╭─ Text extract

- Language: English
- Genre: Science fiction

Publication
- Published in: New Worlds
- Publication type: Magazine
- Publisher: Stonehart Publications
- Publication date: December 1968

= Time Considered as a Helix of Semi-Precious Stones =

1968 short story by Samuel R. Delany

"Time Considered as a Helix of Semi-Precious Stones" is a science fiction short story by American writer Samuel R. Delany, published in the December 1968 issue of New Worlds. It won the Hugo Award for Best Short Story 1970, and the Nebula Award for Best Novelette in 1969.
==Plot summary==
A thief and quick-change artist, whose aliases all have the initials "HCE", rises up through the ranks to established semi-legit crime boss. His rise inexorably changes his relationships with friends and enemies, associates and acquaintances. The story is told in the first person.

╰─
╭─ Recorded data

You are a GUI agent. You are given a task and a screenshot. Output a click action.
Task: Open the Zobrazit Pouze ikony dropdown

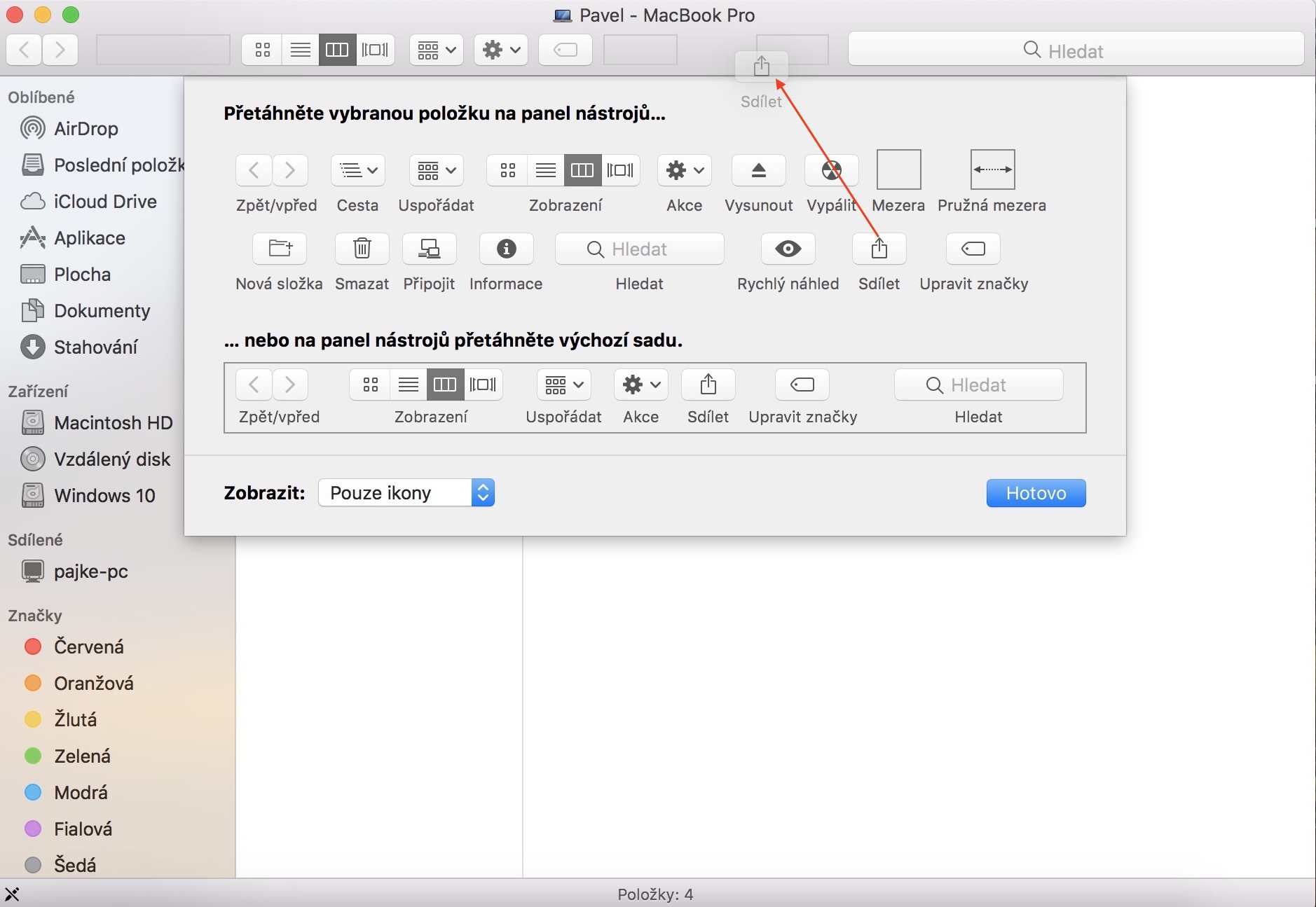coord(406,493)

╰─

- _Requirement 1_: Quote the article on the Delany story, everything from "- Language: English" down to "Novelette in 1969.".
- _Requirement 2_:
Answer from the article on the Delany story:
(a) In which magazine was the story published?
(b) Which award did the story win in 1969?
(c) In what person is the story told?
The data here was taken from a separate source.

- _Correct output 1_:
- Language: English
- Genre: Science fiction

Publication
- Published in: New Worlds
- Publication type: Magazine
- Publisher: Stonehart Publications
- Publication date: December 1968

= Time Considered as a Helix of Semi-Precious Stones =

1968 short story by Samuel R. Delany

"Time Considered as a Helix of Semi-Precious Stones" is a science fiction short story by American writer Samuel R. Delany, published in the December 1968 issue of New Worlds. It won the Hugo Award for Best Short Story 1970, and the Nebula Award for Best Novelette in 1969.

- _Correct output 2_:
(a) New Worlds
(b) The Nebula Award for Best Novelette
(c) The first person